E a reinfeção, posso voltar a ter covid-19 com a Ómicron?
O risco de reinfeção (voltar a ser infetado) aumentou com a variante Ómicron. Essa informação é confirmada por estudos na África do Sul (aqui) e de Inglaterra (aqui). Até agora, a reinfeção era um fenómeno raro, que dizia respeito a menos de 1% dos casos. Nos dados preliminares de Inglaterra, o risco de reinfeção aumenta cinco vezes em comparação com a variante Delta. Provavelmente, a reinfeção continuará a representar uma percentagem do total de casos pouco significativa, mas irá aumentar bastante o número absoluto de reinfeções.
Qual é o risco de hospitalização e morte com a Ómicron?

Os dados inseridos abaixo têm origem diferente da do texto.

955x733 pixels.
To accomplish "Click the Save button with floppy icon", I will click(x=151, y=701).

É neste campo que ainda sabemos muito pouco. Há alguns relatos ainda pouco fundamentados de menor severidade. Mas, mesmo que a Ómicron seja menos severa, pode ainda causar grande pressão no sistema de saúde e disrupção social. Já vimos que a Ómicron é mais transmissível, o que poderá causar um aumento de casos exponencial. Mesmo que a percentagem de doença grave seja menor, dará lugar a um aumento absoluto do número de casos graves. Por exemplo, se com a variante Delta tivéssemos mil casos, e 2% de casos graves, teríamos 20 casos graves. Se a Ómicron for três vezes mais transmissível do que a Delta, mas menos severa, poderíamos ter, digamos, 3 mil casos, mas só 1,5% de casos graves. Ou seja: 45 casos graves, mais do dobro dos que teríamos com a variante Delta. A mensagem é clara: não nos devemos deixar levar por notícias de que a Ómicron pode ter menos gravidade, porque, mesmo com menor gravidade, como é mais transmissível, isso chega para ser um problema.

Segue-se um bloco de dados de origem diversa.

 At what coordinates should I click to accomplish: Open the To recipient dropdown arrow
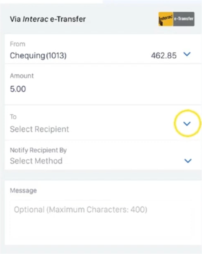(187, 124)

Qual o impacto da Ómicron?
A melhor forma de medir o impacto é pela capacidade que a epidemia tem de causar pressão no sistema de saúde que impeça ou atrase outros cuidados de saúde. Em Portugal, esse valor é atingido quando passamos das 255 camas em cuidados intensivos para a covid-19. Ainda não temos projeções para Portugal do impacto da Ómicron nas hospitalizações, mas temos essas projeções para Inglaterra (aqui).
No estudo inglês, foram criados vários cenários, de acordo com a capacidade de a variante fugir ao sistema imunitário e com a efetividade das doses de reforço. No cenário que acho mais provável (evasão elevada e alta efetividade de dose de reforço), há uma elevada pressão sobre as hospitalizações, comparável com a onda do inverno passado, mas menor impacto na mortalidade que no inverno passado. Este estudo deixa um aviso importante: a variante Ómicron pode ter capacidade de deixar sob pressão os nossos hospitais.

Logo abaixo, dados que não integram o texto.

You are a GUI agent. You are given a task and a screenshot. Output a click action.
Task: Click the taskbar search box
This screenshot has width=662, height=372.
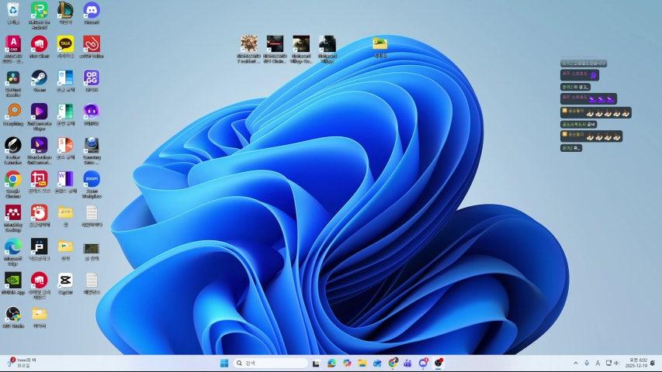[270, 363]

Fantasmas do Natal passado
Falemos agora sobre o futuro falando do passado. O último inverno foi uma experiência coletiva muito traumática, que tem algumas semelhanças com a situação atual. A primeira é a existência de uma nova variante; no ano passado, por altura do Natal, tivemos a emergência da variante Alfa. A segunda semelhança é a altura de festas, que pela dinâmica social de grande mobilidade, com muitos contactos, propicia os contágios.
A grande diferença é a muralha da imunidade. Temos 86% da população com vacinação completa e 73% da população com mais de 65 anos com dose de reforço. Mas com a emergência da Ómicron, as pessoas com vacinação completa estão agora menos protegidas.
Por isso, este Natal ainda tem de ser de contenção face ao impacto provocado pela emergência da variante Ómicron. A contenção passa por testes regulares antes de atividades de maior risco (por exemplo, jantares de Natal), alguma “dieta” de contactos e, finalmente, se são elegíveis para a vacinação de reforço, vacinem-se antes do período de festas.